The Washington State Health Technology Clinical Committee (HTCC), an independent committee of 11 health practitioners, determines how selected health technologies are covered by several state agencies, reviewed CT colonography and does not provide coverage. In their assessment (prepared by the Institute for Clinical and Economic Review) they noted: “In conclusion, given the current standard for performance, CT colonography is nearly as or equally sensitive as optical colonoscopy for detection of lesions > 10 mm on a per patient basis. It is somewhat less sensitive on a per patient basis for smaller lesions or for detecting individual lesions. It seems likely that the majority of current sources of observer error can be overcome through use of standardized and stringent methods for bowel cleansing, use of fecal tagging and contrast media, and use of computer assisted methods for scan interpretation. Observer training is a critical component for reducing perceptual errors. CT colonography is relatively safe and existing data suggest that CT colonography is acceptable to patients, although it is unclear whether implementation of CT colonography to the colorectal screening armamentarium would result in increased rates of colorectal screening and overall earlier detection of colorectal cancer in the general population.”

Winawer SJ. Colorectal cancer screening. Best Practice & Research Clinical Gastroenterology 2007;21:1031–1048.

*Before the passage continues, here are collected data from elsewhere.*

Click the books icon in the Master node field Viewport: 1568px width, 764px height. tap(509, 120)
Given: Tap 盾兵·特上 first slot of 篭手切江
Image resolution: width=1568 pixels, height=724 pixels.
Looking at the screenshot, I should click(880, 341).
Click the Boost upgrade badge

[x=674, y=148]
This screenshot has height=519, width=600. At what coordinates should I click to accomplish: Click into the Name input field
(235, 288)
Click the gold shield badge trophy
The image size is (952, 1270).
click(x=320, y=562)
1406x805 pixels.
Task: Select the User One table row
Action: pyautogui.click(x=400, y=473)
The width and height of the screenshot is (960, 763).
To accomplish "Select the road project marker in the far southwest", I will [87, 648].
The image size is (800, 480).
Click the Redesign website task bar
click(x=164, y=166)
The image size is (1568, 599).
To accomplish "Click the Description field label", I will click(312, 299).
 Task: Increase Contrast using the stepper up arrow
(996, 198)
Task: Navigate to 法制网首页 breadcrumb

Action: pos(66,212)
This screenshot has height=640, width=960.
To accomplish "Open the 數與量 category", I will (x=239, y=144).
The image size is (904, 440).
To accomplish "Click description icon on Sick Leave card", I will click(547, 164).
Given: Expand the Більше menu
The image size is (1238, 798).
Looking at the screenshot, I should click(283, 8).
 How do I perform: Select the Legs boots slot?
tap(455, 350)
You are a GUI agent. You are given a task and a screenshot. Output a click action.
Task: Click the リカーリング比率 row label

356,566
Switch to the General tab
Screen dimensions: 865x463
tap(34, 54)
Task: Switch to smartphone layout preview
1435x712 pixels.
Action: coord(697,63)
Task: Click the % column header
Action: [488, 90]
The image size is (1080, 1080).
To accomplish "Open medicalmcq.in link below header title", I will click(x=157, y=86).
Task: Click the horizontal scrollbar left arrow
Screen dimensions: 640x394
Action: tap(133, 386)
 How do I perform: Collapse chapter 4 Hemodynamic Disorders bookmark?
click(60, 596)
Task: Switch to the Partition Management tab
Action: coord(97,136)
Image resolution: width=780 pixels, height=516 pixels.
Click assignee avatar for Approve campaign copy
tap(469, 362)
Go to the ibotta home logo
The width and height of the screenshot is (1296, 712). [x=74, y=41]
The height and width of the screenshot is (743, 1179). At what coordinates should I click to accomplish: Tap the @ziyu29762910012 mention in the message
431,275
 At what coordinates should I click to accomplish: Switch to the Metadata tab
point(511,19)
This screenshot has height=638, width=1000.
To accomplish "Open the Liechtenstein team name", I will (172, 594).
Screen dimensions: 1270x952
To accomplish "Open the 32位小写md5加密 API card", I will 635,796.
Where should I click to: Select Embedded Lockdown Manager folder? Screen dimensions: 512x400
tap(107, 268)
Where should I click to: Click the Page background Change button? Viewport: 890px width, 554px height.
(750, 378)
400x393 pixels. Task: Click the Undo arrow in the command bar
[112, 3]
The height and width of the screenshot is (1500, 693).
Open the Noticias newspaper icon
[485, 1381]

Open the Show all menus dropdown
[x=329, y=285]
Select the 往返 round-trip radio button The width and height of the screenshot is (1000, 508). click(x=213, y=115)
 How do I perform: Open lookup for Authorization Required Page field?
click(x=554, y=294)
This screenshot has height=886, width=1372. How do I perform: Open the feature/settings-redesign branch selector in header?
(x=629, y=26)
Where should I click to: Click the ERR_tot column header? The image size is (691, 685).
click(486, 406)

Winawer reported the results of a systematic review on colorectal cancer screening. He noted: “reconstructions of the colonic lumen (‘virtual colonoscopy’). The procedure requires air insufflation for colonic distension to maximal tolerance (approximately two litres of room air or carbon dioxide) and cathartic bowel preparation. More recently preparations that involve the ingestion of an oral contrast agent days prior to the study (‘faecal tagging’) have been for electronic (computer) subtraction of stool and liquid. Meta-analysis of studies using CTC for the detection of colorectal polyps and cancer showed high sensitivity (93%) and high specificity (97%) of this technique for polyps of 10 mm or larger. However, for large and medium sized polyps combined (six millimetres or larger) the average sensitivity decreased to 86% with a specificity of 86%. When polyps of all sizes were included, studies were too heterogeneous in sensitivity (range, 45%–97%) and specificity (range, 26%–97%). While sensitivity of CTC for cancer and large polyps is satisfactory, detection of polyps in the six to nine millimetre size range is not satisfactory. Another important drawback of CTC for screening patients at increased risk is that flat lesions are missed. Major complications are rare. CTC outcomes seem to depend largely on the expertise of the radiologists and the techniques used. CTC techniques are improving and seem to perform at a clinically useful level in some centres. However, a major disadvantage of CTC for its use as a screening procedure is the repeated patient exposure to substantial doses of ionising radiation. Lately, multidetector or multislice CT technology shortens scan time and reduces radiation dose while preserving high spatial resolution. Furthermore, the issue of when to refer patients for colonoscopy is unresolved. This has an enormous impact on the cost of the procedure. Another disadvantage is that the examination requires a complete bowel preparation. If patients need colonoscopy, they must undergo a second bowel preparation. Finally, extraintestinal findings can lead to evaluation and increased costs.”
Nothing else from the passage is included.